Das Technopol. Die Macht der Technologien und die Entmündigung der Gesellschaft
Das Titelbild zeigt die Vorderansicht eines PC, auf dem Bildschirm eine eingefangene menschliche Gestalt in der bekannten Darstellung der Körperproportionen von Leonardo da Vinci. Da läßt der erste flüchtige Blick auf rückwärtsgewandte Zivilisationskritik und eine aus der Mode gekommene Technikfeindlichkeit schließen.
Nun, es ist in der Tat kein bequemes Buch, das dem Zeitgeist huldigt. Der durch seine radikale Kulturkritik bekannt gewordene amerikanische Sozialwissenschaftler Neil Postman sieht sich selbst als „liebevollen Widerstandskämpfer“, so auch die Überschrift des letzten Kapitels. Dennoch handelt es sich weder um eine simple Verteufelung der Computertechnik oder der Naturwissenschaften noch um eine abermalige Beschwörung des Weltuntergangs.
Das Buch beginnt mit einem Mythos. Der Gott Theuth hat den Ägyptern die Schrift als ein Mittel für Erinnerung und Weisheit gebracht. Der ägyptische König Thamus wendet dagegen ein, daß die Schrift nur ein äußerliches Erinnern und den Anschein von Weisheit hervorbringe und bei den Lernenden Vergessenheit und Dünkelhaftigkeit bewirke. Wie das Schreiben, so Postman, sei jede technische Innovation sowohl Bürde als auch Segen. Angesichts der Scharen von eifernden Technophilen, „die nur sehen, was die neuen Technologien zu leisten vermögen, und sich nicht vorstellen wollen, was sie zerstören“, stelle er sich auf die kritische Seite: „Wenn schon irren, dann lieber auf der Seite eines skeptischen Thamus.“
„Sobald man einer Technik Zugang zu einer Kultur gewährt, spielt sie alles aus, was sie bei sich hat. Sie tut das, wozu sie bestimmt ist. Unsere Aufgabe ist es, zu erkennen, worin diese Bestimmung besteht...“ (Seite 15). Mit diesen eher unscheinbaren Worten stellt sich Postman gegen die gängige These, eine Technik an sich sei neutral und ihr Nutzen oder Nachteil hänge allein von der Art und Weise ab, wie sie gebraucht wird. Vielmehr sei diese Art und Weise weitgehend durch die Struktur dieser Technik selbst bestimmt: Ihre Funktion ergebe sich aus ihrer Form.

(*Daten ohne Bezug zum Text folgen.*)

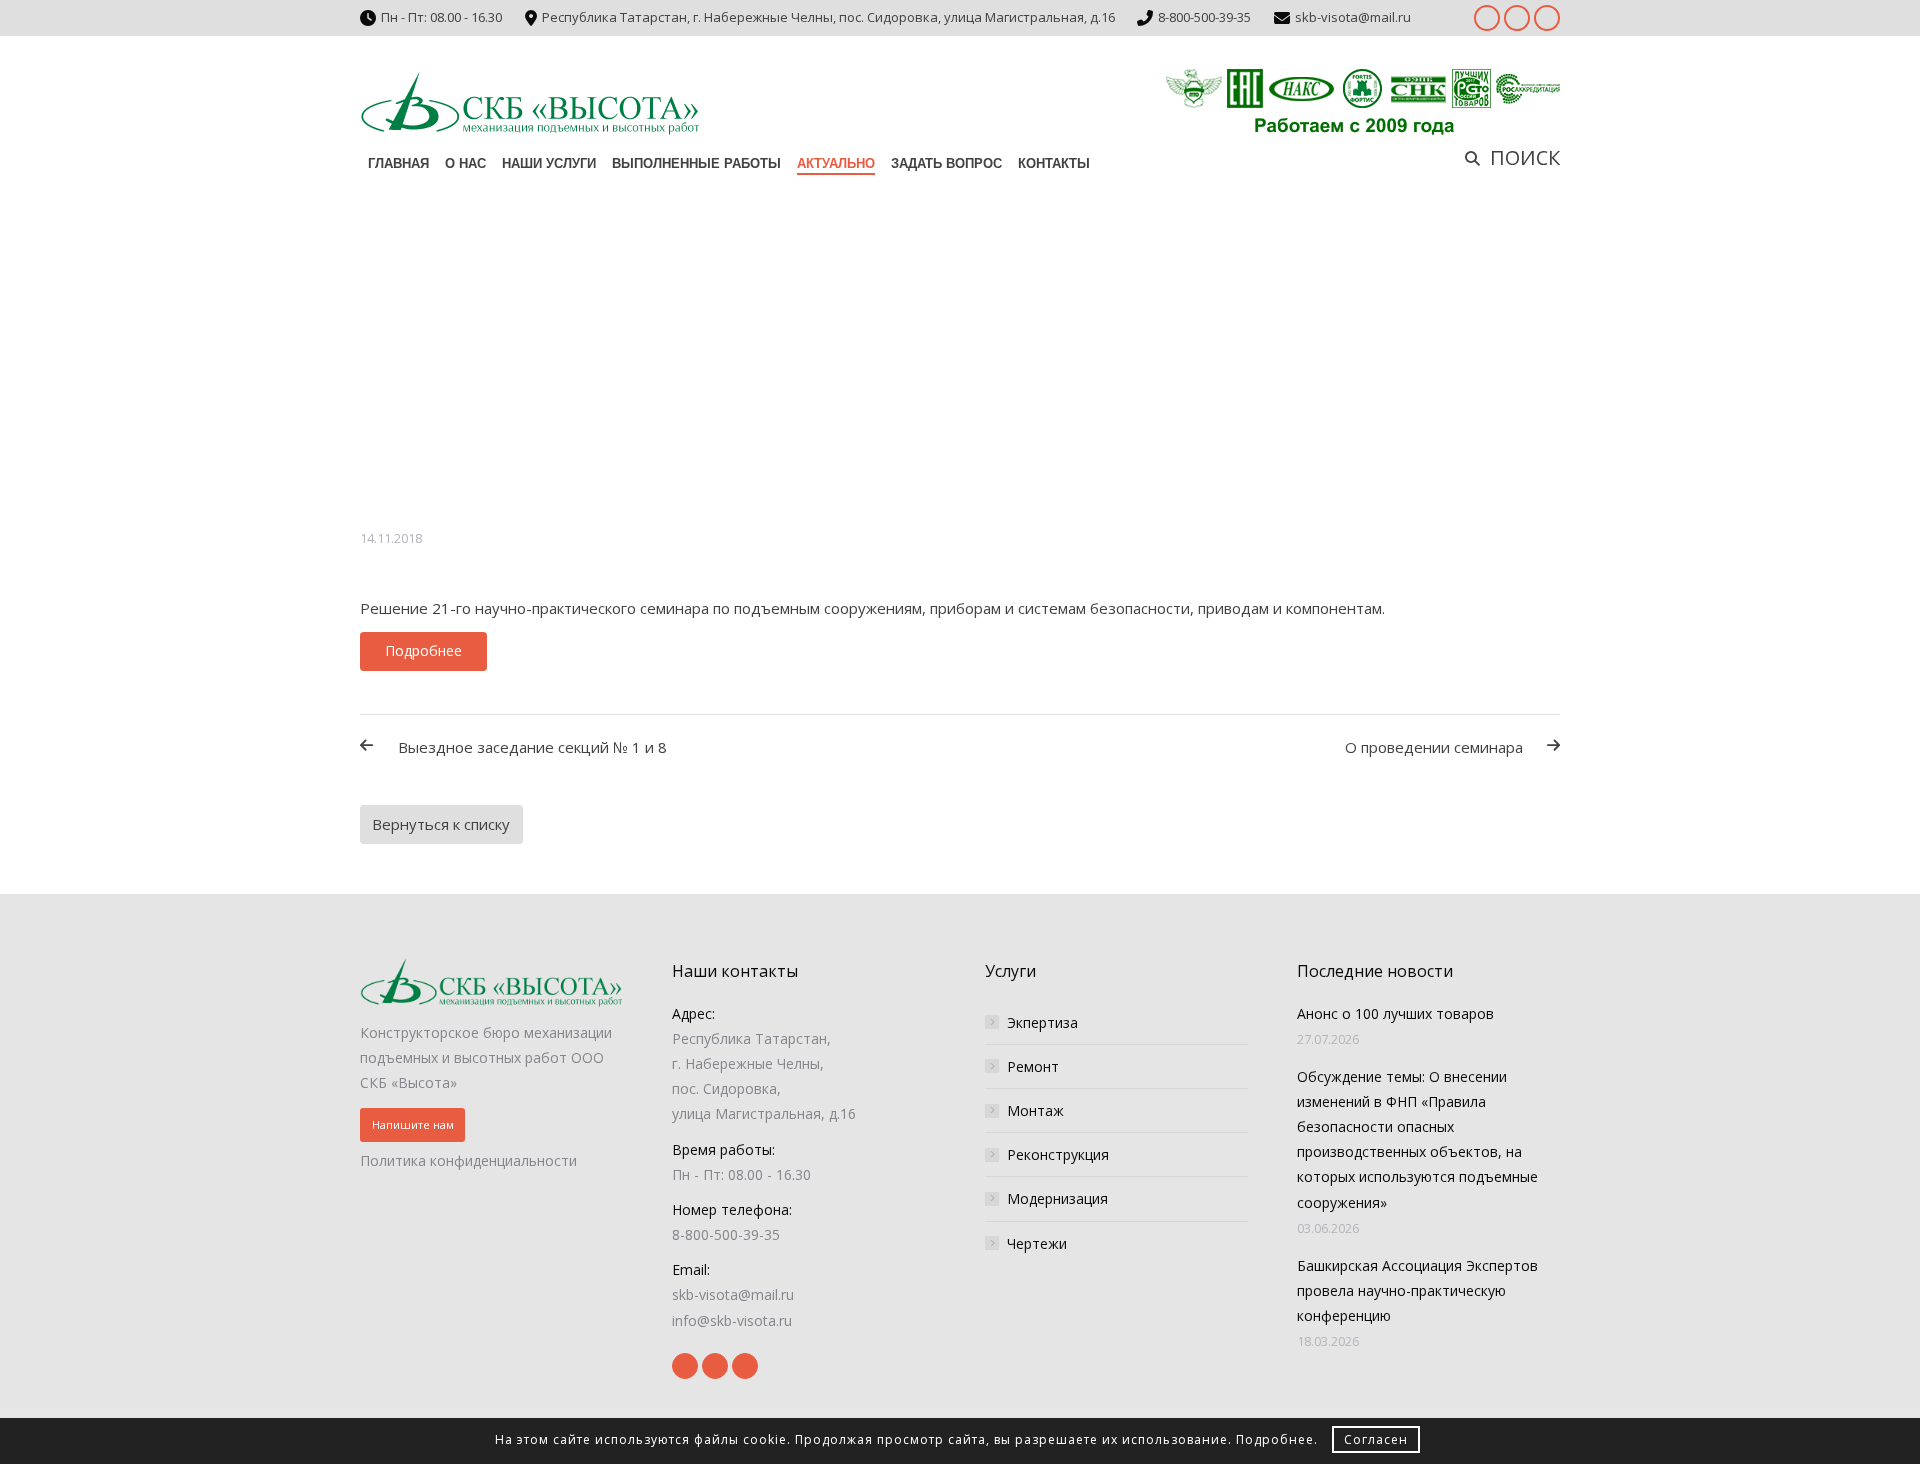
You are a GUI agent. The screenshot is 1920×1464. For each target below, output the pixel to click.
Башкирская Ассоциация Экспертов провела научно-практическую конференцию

Mit neuen Technologien bildeten sich nicht nur neue Wörter aus, sondern sie bewirkten auch die Umdeutung alter Begriffe. Im Beispiel: Schreiben verändere die Bedeutung von „Erinnerung“ zu bloßem „Erinnern“, von „Weisheit“ zu bloßem „Bescheidwissen“. Insofern hätten Technologien etwas Tückisches und Gefährliches an sich.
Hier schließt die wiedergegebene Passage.